Just as I was writing about the importance of the right to be wrong, along comes The Daily Beast’s Sally Kohn to demonstrate exactly my point with astrident anthem of illiberal liberalism.

If gay marriage is “the end zone dance of the culture wars,” then Kohn spikes the football. “Don’t wanna marry everyone who are entitled to marry legally under the law? Then don’t run a wedding business.” Her premise is that the state has unlimited license to run your life unless you make a plea for some kind of special exemption. Judging from her column, all such pleas will be shot down with the dismissive decree that “the grounds for doing so are thin.”
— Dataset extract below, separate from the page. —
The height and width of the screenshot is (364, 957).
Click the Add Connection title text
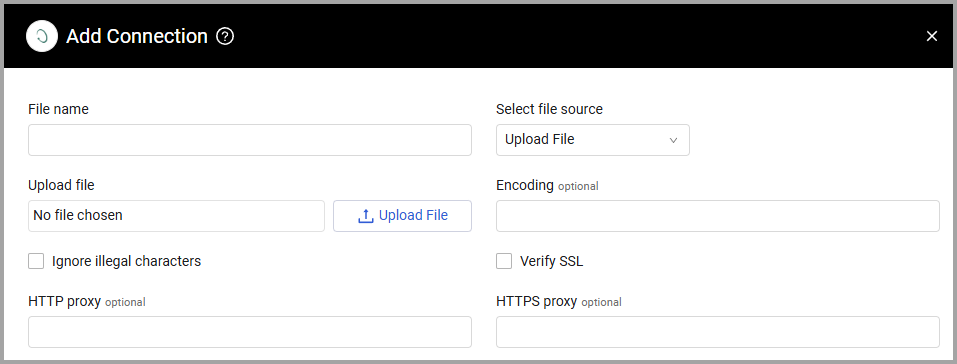[x=137, y=37]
The most chilling passage is this one: “It’s hard to argue that opposing marriage equality is a central tenet of Christianity when majorities of Christian voters support same-sex marriage.” My Christian colleagues will be surprised to discover that the tenets of their religion are now determined by public poll. But the real point of this is that Sally Kohn and her ilk now get to determine for you what your “legitimate” beliefs are.

What is interesting about Kohn’s piece is that it reveals the mechanism by which “liberals” have become systematically illiberal. I’m old enough to remember a time when they supposedly just wanted to regulate the economy but wanted the government to stay out of our personal lives, particularly our sex lives. All of that now seems hopelessly antique, and Kohn’s column reveals why: the power to control our economic lives contains within it the power to control everything else.
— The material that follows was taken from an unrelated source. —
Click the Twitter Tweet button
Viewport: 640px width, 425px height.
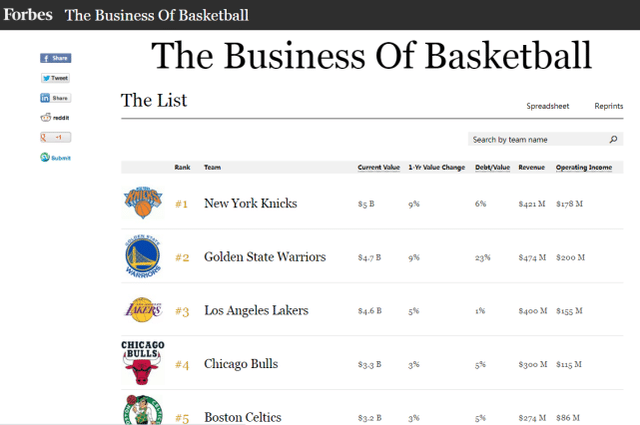click(56, 78)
Why does Kohn presume that the government has the right to force the Hitching Post in Coeur D’Alene, Idaho, to perform gay weddings? Because it is a business rather than a non-profit organization. In the worldview of the so-called liberal, to engage in commerce is to deliver yourself bound hand-and-foot to the state.
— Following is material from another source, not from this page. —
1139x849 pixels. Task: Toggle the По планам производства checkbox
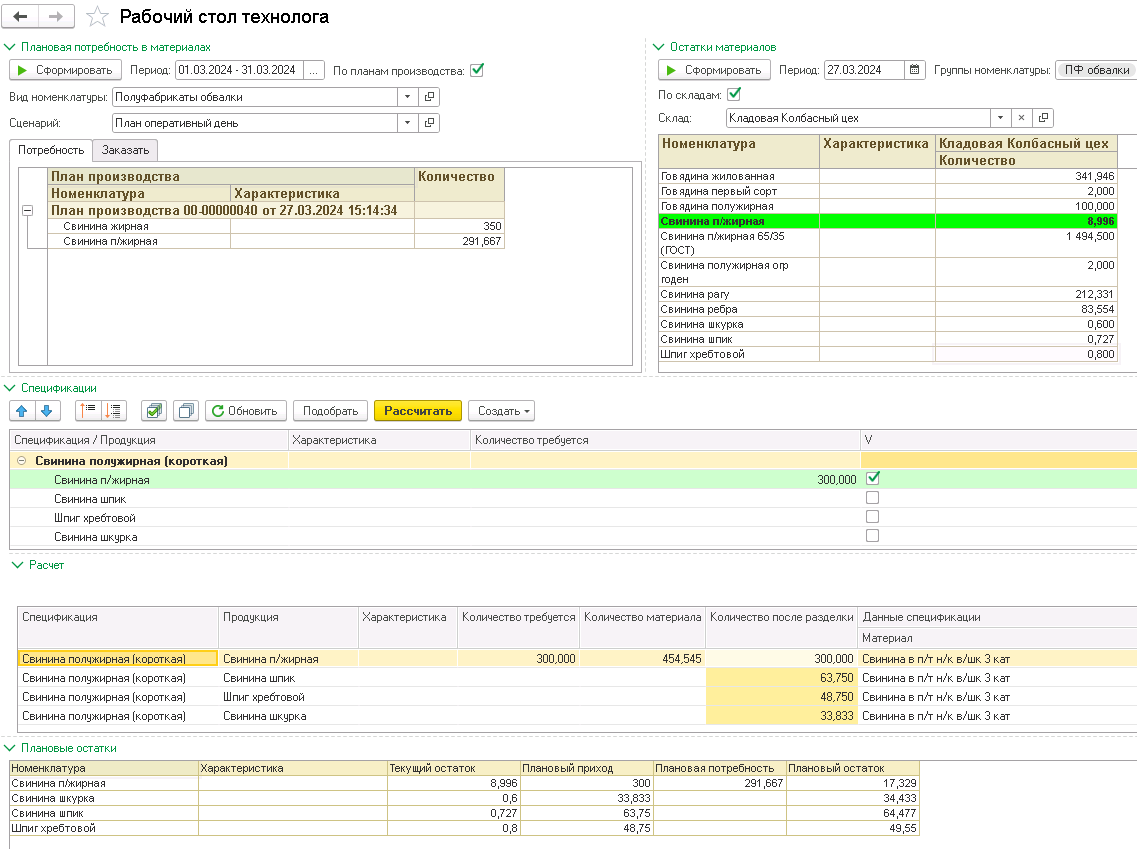477,70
It’s the theme Kohn keeps coming back to, because it’s all she’s got. “The first thing you need to know is that most ‘wedding chapels’ are not actually chapels. They are private businesses.” “State and federal laws generally exempt religious institutions from having to perform gay marriages. Yet the Hitching Post Lakeside Chapel is not a church or a synagogue or a mosque but a private business.” “Conservatives are already trying to conflate the issues here, saying that Coeur d’Alene is forcing ‘Christian pastors’ to perform same-sex weddings or ‘face jail’—deliberately blurring the line between this for-profit chapel and actual religious institutions and entities.”

All right, so what if it is a business? Then it’s the state’s way or the highway.

These entrepreneurs have chosen to incorporate as private businesses, with all the legal rights and privileges that entails. That means they have to follow the laws that apply to private businesses. Don’t wanna marry everyone who are entitled to marry legally under the law? Then don’t run a wedding business. After all, the government isn’t forcing you to be in that line of work.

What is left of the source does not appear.